A nurse administers pure oxygen to a client during and after electroconvulsive therapy. What is the nurse’s rationale for this procedure?
- A. To prevent increased intracranial pressure resulting from anoxia
- B. To prevent anoxia due to medication-induced paralysis of respiratory muscles
- C. To prevent hypotension, bradycardia, and bradypnea due to electrical stimulation
- D. To prevent blocked airway resulting from seizure activity
Correct Answer: B
Rationale: The correct answer is B: To prevent anoxia due to medication-induced paralysis of respiratory muscles. During electroconvulsive therapy, muscle relaxants are often used to prevent injury during the seizure. These medications can lead to paralysis of respiratory muscles, causing potential anoxia if oxygen is not administered. Providing pure oxygen ensures adequate oxygenation despite muscle paralysis.
Incorrect Choices:
A: Preventing increased intracranial pressure is not the primary rationale for administering oxygen during ECT.

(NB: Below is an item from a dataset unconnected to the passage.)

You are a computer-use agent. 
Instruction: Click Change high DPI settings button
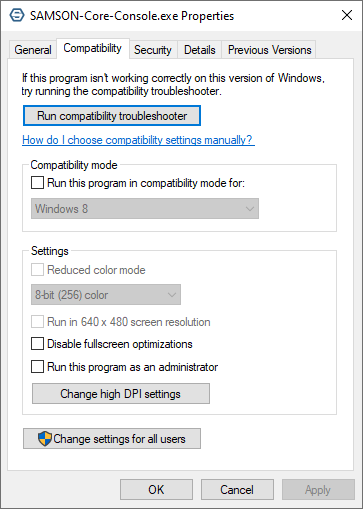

C: Hypotension, bradycardia, and bradypnea are potential side effects of ECT itself, but oxygen administration is not primarily to prevent these.
D: Oxygen is not administered to prevent a blocked airway but rather to ensure adequate oxygenation during muscle paralysis.
Planning for a patient with Asperger's disorder will be facilitated if the nurse understands that this disorder is different from autism. The nurse will base care on knowledge that Asperger's disorder is characterized by:
- A. Repetitive patterns of behavior
- B. Age-appropriate language development.
- C. Stereotypic movements and speech patterns
- D. Obsession with objects that move in a spinning motion
Correct Answer: B
Rationale: The correct answer is B: Age-appropriate language development. Asperger's disorder is characterized by normal to above-average language development, whereas autism typically presents with delays or impairments in language skills. This is important for planning care as it influences communication strategies and interventions for individuals with Asperger's.
A: Repetitive patterns of behavior are more indicative of autism, not specific to Asperger's.
C: Stereotypic movements and speech patterns are also more associated with autism and not a defining feature of Asperger's.
D: Obsession with objects that move in a spinning motion is a specific behavior that may be seen in some individuals with autism, but it is not a defining characteristic of Asperger's disorder.
Planning safety interventions for a teenager with a history of self-injurious behavior is based on what research-based information?
- A. Teenagers rarely entertain the idea of suicide.
- B. Self-injury is always viewed as a risk factor for future suicidal attempts.
- C. Assessment for suicidal ideations is a vital component of this child's care.
- D. Suicides can occur accidentally as a result of self-injurious behaviors.
Correct Answer: D
Rationale: The correct answer is D because research indicates that suicides can occur accidentally as a result of self-injurious behaviors. This is known as an unintentional suicide, where the individual did not intend to die but died due to the severity of their self-injurious behavior. This information is crucial for planning safety interventions for the teenager, as it highlights the potential seriousness of self-injury.
Choice A is incorrect because research shows that suicidal ideation is not uncommon among teenagers, so it cannot be assumed that they rarely entertain the idea of suicide. Choice B is also incorrect because while self-injury can be a risk factor for future suicidal attempts, it is not always the case. Choice C is relevant but not the most specific to the scenario presented in the question, as it focuses solely on suicidal ideations rather than the potential accidental outcomes of self-injury.